** Begin Dataset extract **
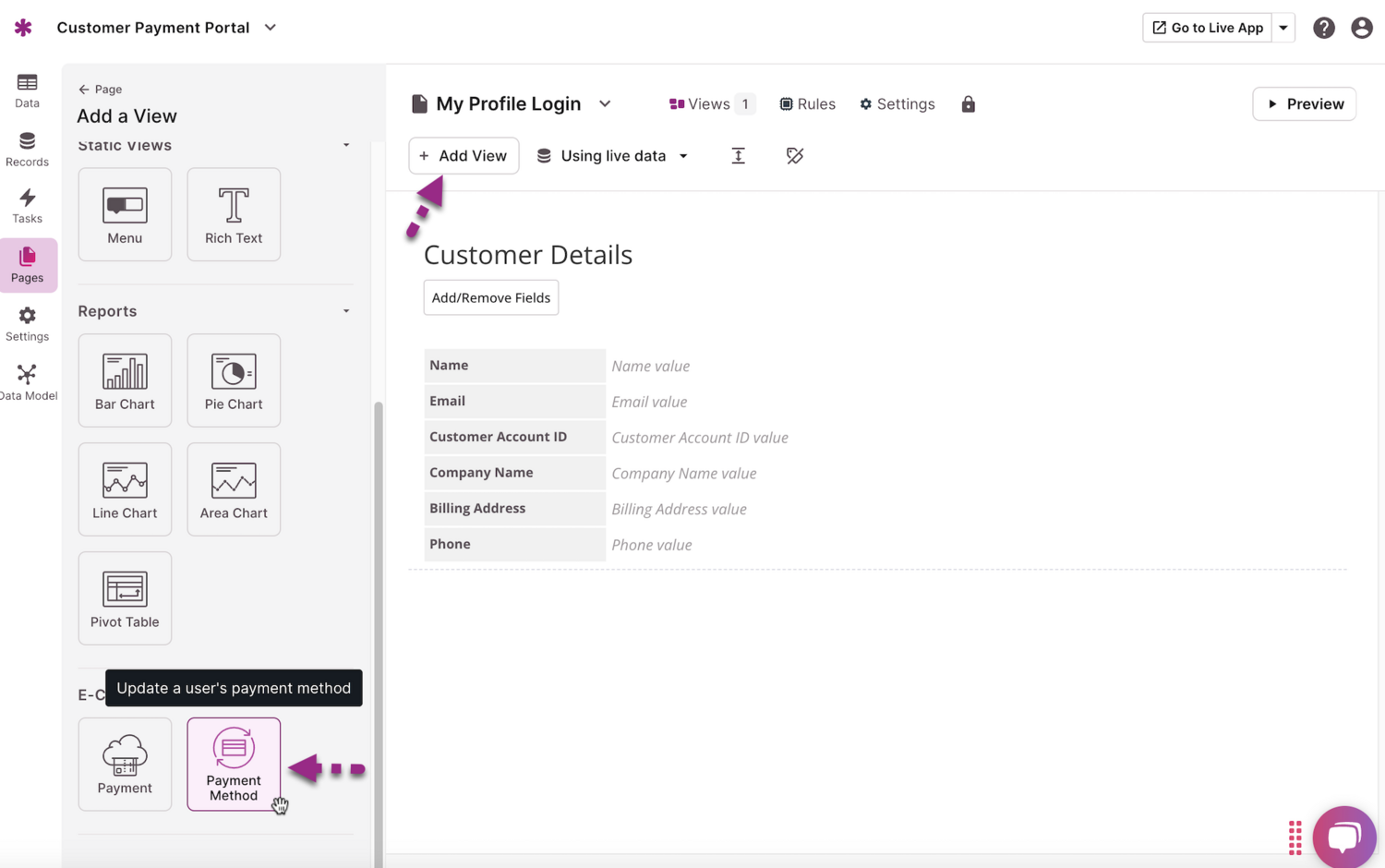This screenshot has width=1385, height=868.
Task: Switch to the Rules tab
Action: [807, 104]
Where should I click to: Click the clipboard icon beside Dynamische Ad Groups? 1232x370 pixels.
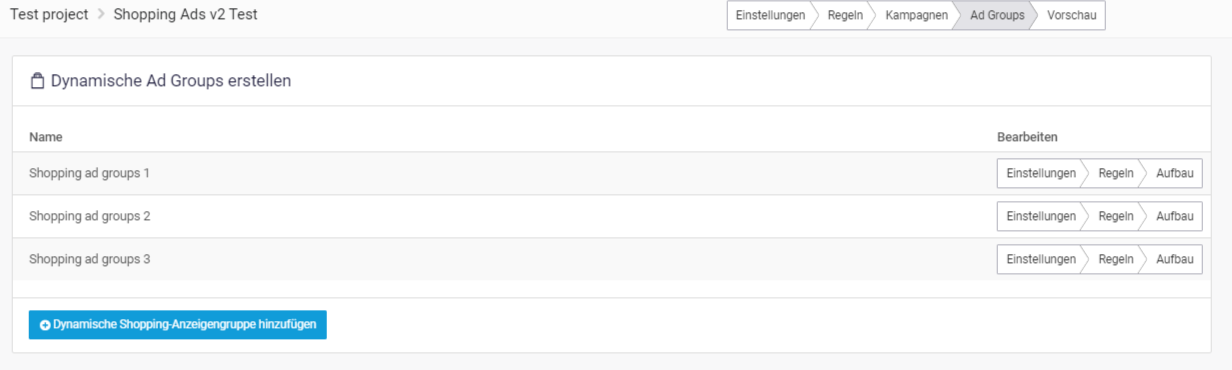pos(38,81)
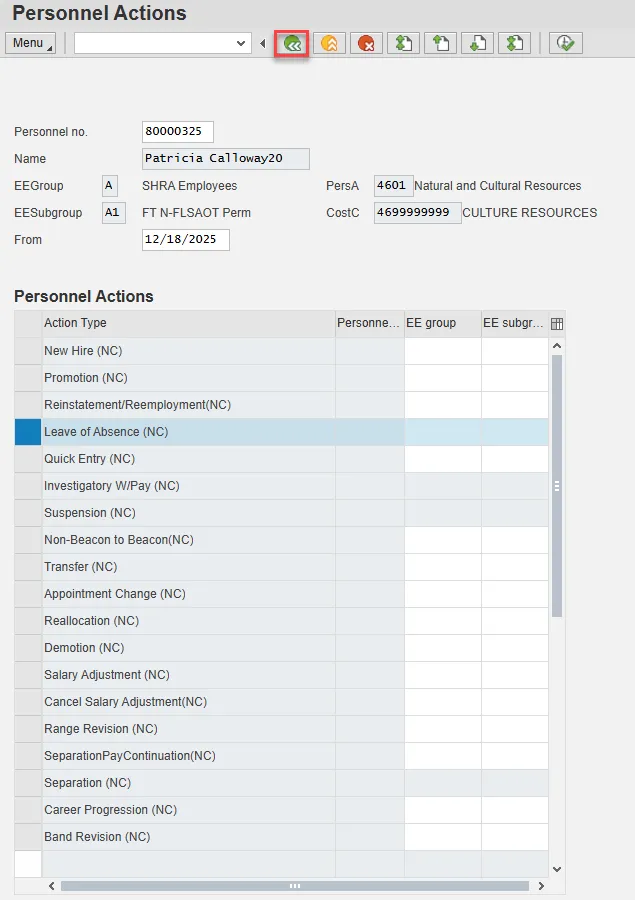Viewport: 635px width, 900px height.
Task: Select Transfer (NC) action type
Action: point(81,567)
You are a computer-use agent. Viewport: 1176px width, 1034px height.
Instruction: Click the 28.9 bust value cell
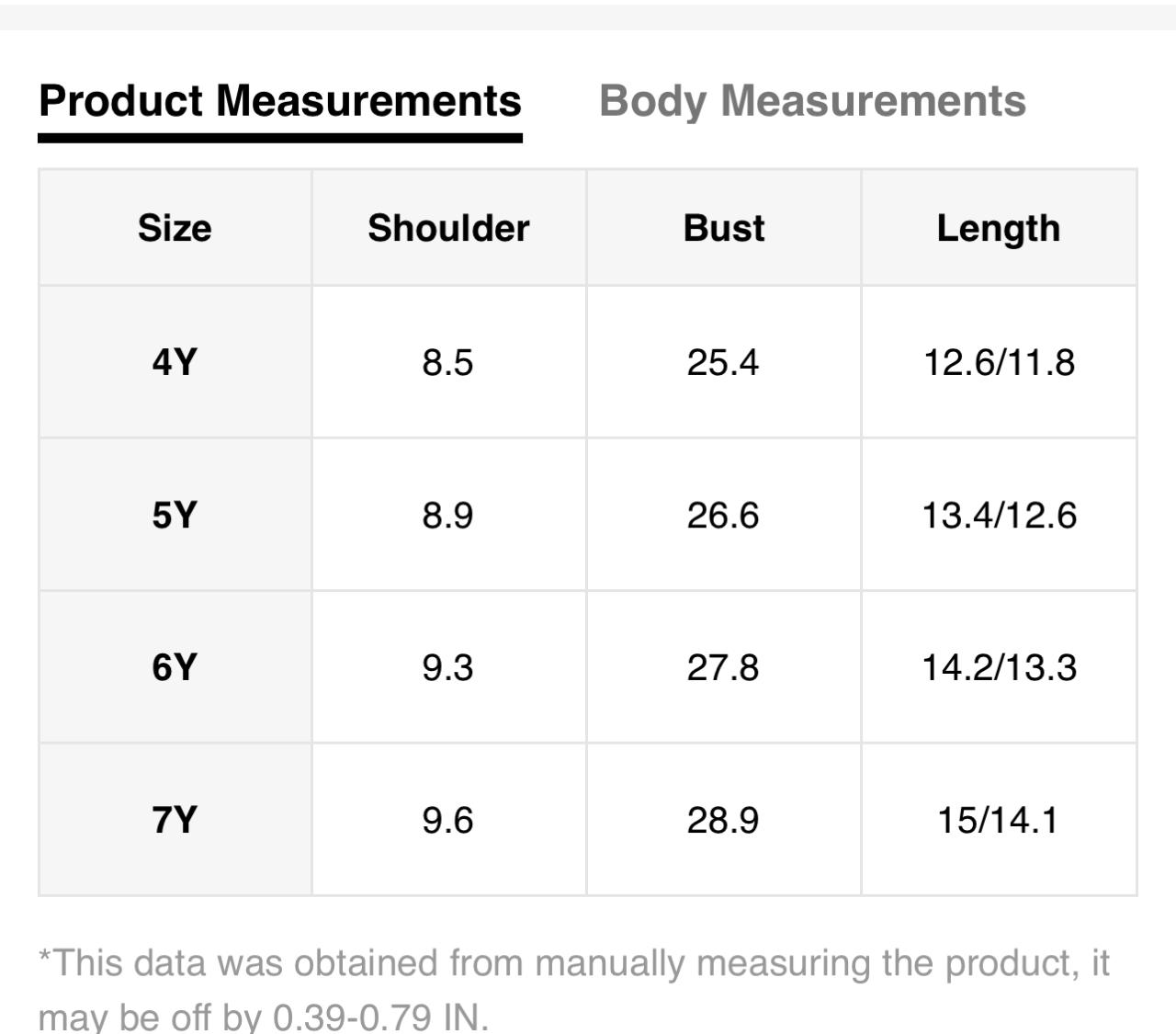[x=723, y=819]
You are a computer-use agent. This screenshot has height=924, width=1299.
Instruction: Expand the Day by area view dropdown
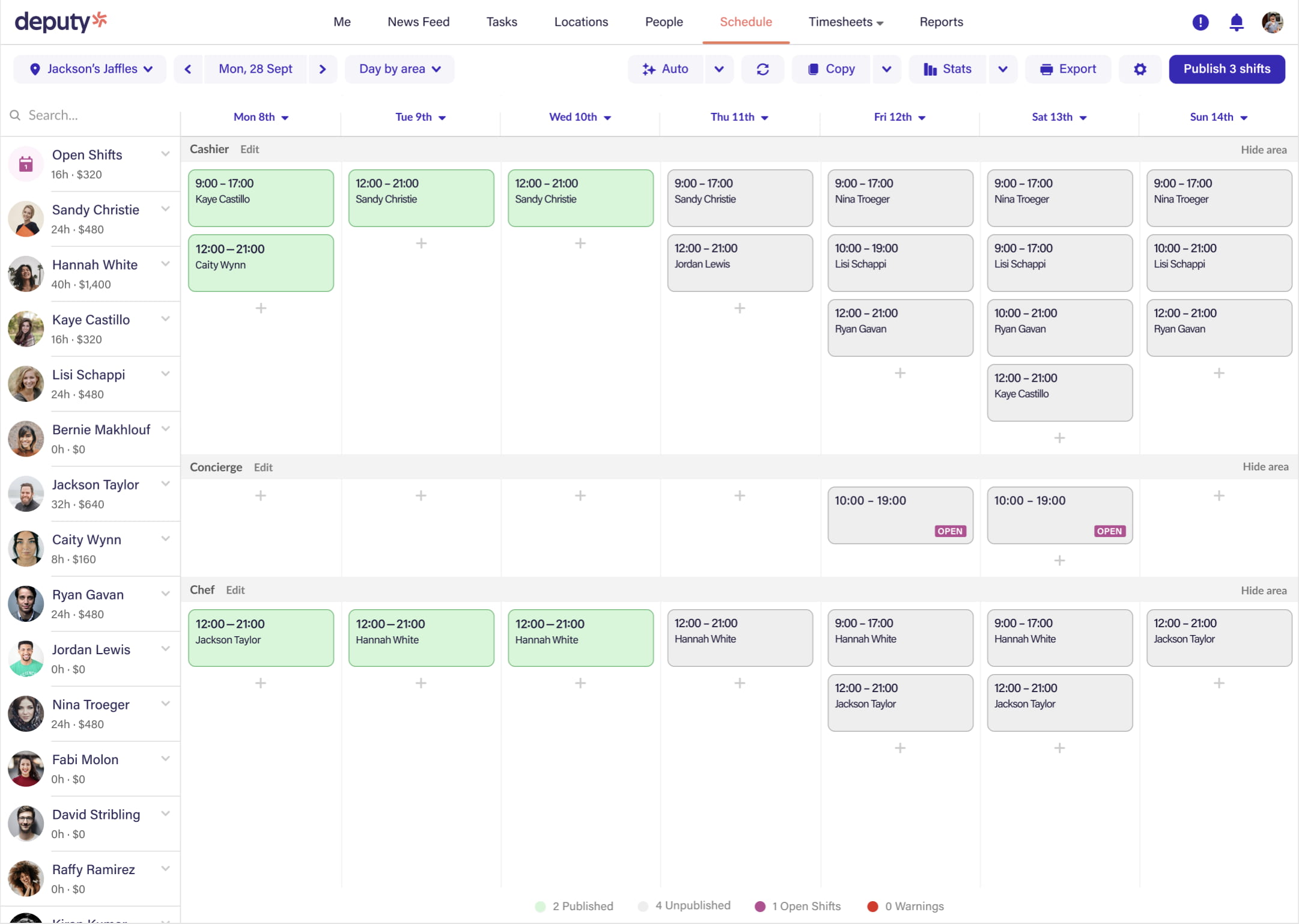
** End Dataset extract **
== Required task ==
Pull every line of text out of the records above, copying each word for word, and omit the pictures from your answer.

== Correct response ==
This screenshot has width=1385, height=868.
Task: Switch to the Rules tab
Action: [807, 104]
Where should I click to: Click the clipboard icon beside Dynamische Ad Groups? 1232x370 pixels.
pos(38,81)
Viewport: 635px width, 900px height.
Task: Select Transfer (NC) action type
Action: point(81,567)
You are a computer-use agent. Viewport: 1176px width, 1034px height.
Instruction: Click the 28.9 bust value cell
[x=723, y=819]
You are a computer-use agent. This screenshot has height=924, width=1299.
Instruction: Expand the Day by area view dropdown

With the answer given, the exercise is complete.